Mein persönlicher Jahresrückblick beschränkt sich auf das vergangene halbe Jahr. Alles, was vor dem 30.6. – dem Tag meiner ersten Dialyse – war, gehört zu einer Zeit, die nur noch durch die Erinnerungen daran Bedeutung hat.
Seit dem 30.6. mussten Vene und Arterie in der rechten Ellbeuge 160 Einstiche der Dialyse-Kanülen ertragen. Das sind keine zarten Nädelchen wie bei einer Impfung. Das sind richtig dicke Dinger, durch die viel Blut fließen muss. Der Schmerz lässt mit der Zeit nach, denn die Haut vernarbt und die Gefäße weiten sich.
320 Stunden habe ich seit dem 30.6. bei der Dialyse verbracht. Fahrzeit und Zeit zum An- und Abkoppeln an die Maschine nicht mitgerechnet. Während die allermeisten anderen Dialyse-Patienten diese Zeiten einfach totschlagen, war ich meist produktiv. Habe mit dem Laptop auf dem Beistelltisch gearbeitet und mich – im Urlaub oder bei einer Krankmeldung – ohne die Arbeit gelangweilt.

********************

- _Ihre Aufgabe_: Aktualisieren Sie den Jahresrückblick von „Seit dem 30.6. mussten“ bis „die Arbeit gelangweilt.“, indem Sie „Laptop“ durch „Notebook“ ersetzen, und geben Sie diesen Abschnitt vollständig wieder.

- _Einträge im Datensatz_:
********************

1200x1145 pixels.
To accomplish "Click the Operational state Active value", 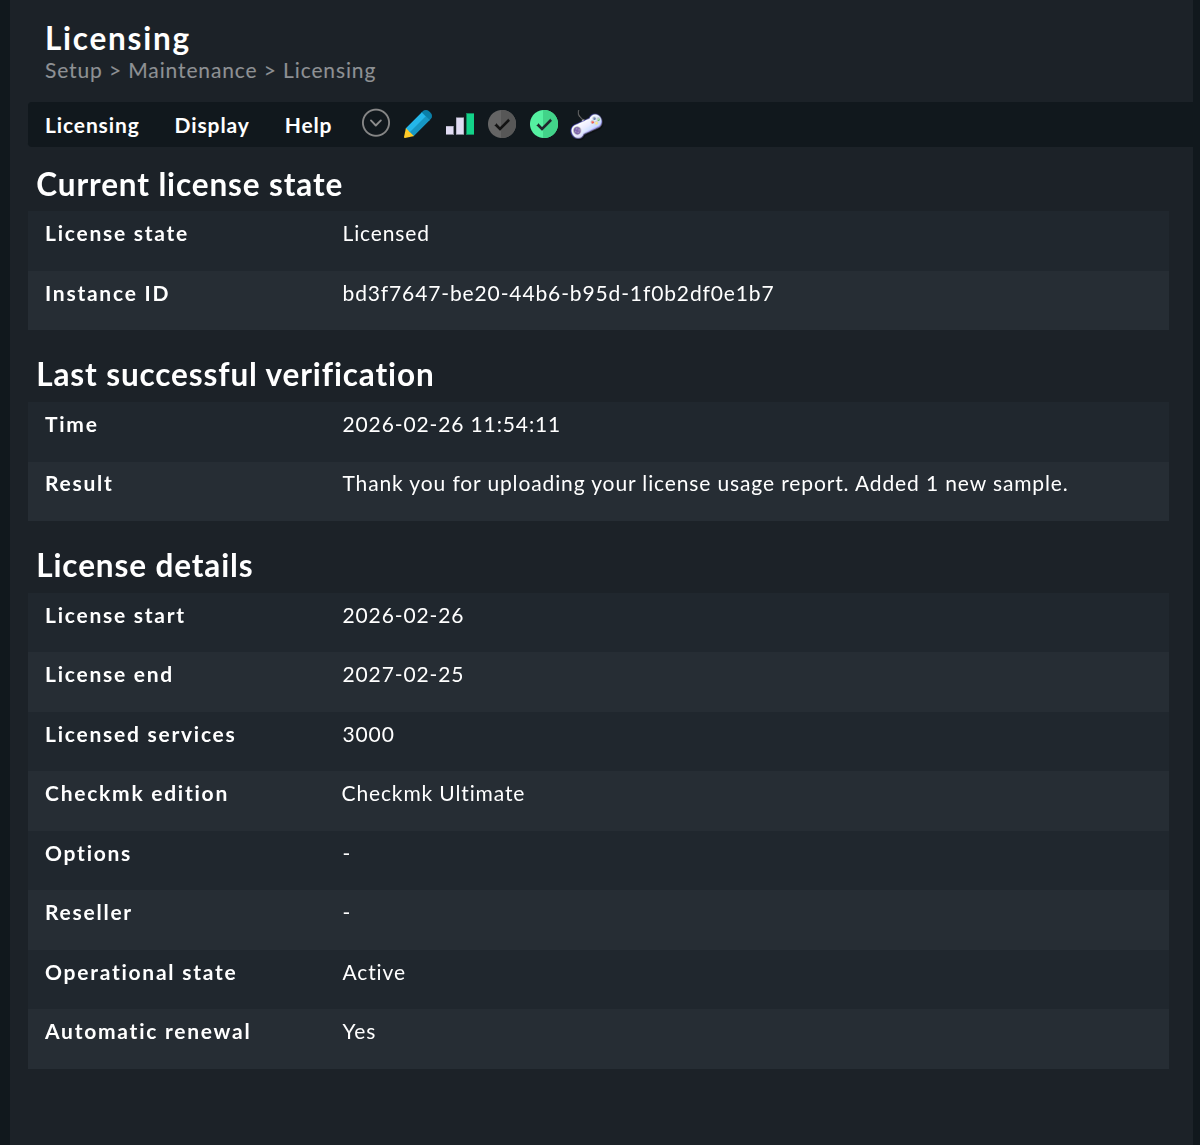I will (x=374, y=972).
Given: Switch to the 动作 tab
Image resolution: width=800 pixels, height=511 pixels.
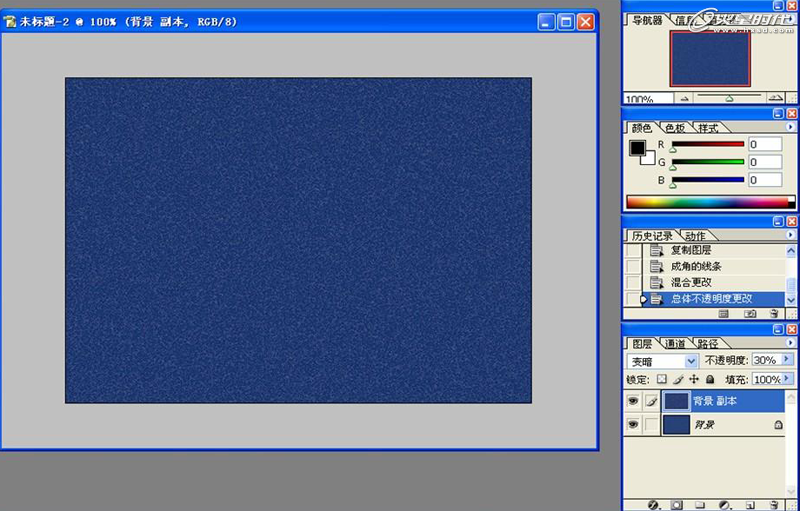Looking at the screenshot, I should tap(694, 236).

********************

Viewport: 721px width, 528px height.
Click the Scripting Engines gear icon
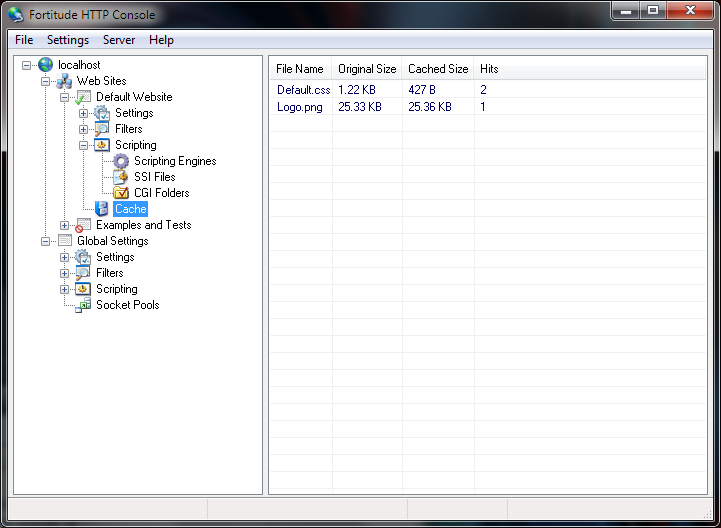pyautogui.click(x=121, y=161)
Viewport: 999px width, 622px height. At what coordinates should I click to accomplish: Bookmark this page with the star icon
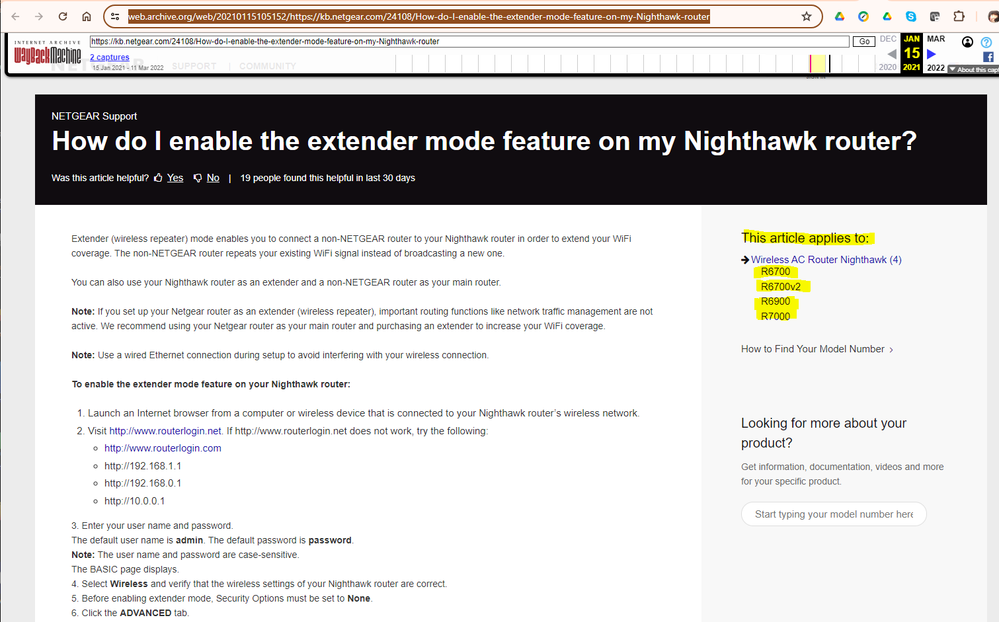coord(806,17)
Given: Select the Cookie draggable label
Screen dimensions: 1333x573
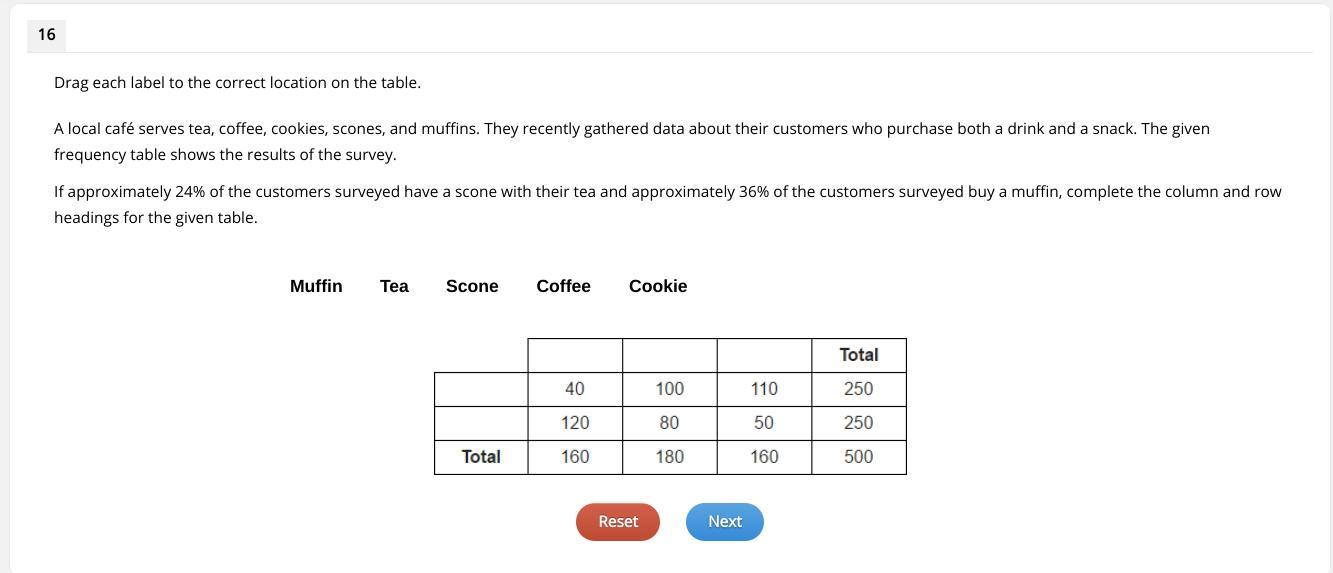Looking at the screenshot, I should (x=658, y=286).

********************

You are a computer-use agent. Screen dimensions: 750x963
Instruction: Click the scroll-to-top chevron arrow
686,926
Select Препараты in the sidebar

********************

- _Lösung_:
Seit dem 30.6. mussten Vene und Arterie in der rechten Ellbeuge 160 Einstiche der Dialyse-Kanülen ertragen. Das sind keine zarten Nädelchen wie bei einer Impfung. Das sind richtig dicke Dinger, durch die viel Blut fließen muss. Der Schmerz lässt mit der Zeit nach, denn die Haut vernarbt und die Gefäße weiten sich.
320 Stunden habe ich seit dem 30.6. bei der Dialyse verbracht. Fahrzeit und Zeit zum An- und Abkoppeln an die Maschine nicht mitgerechnet. Während die allermeisten anderen Dialyse-Patienten diese Zeiten einfach totschlagen, war ich meist produktiv. Habe mit dem Notebook auf dem Beistelltisch gearbeitet und mich – im Urlaub oder bei einer Krankmeldung – ohne die Arbeit gelangweilt.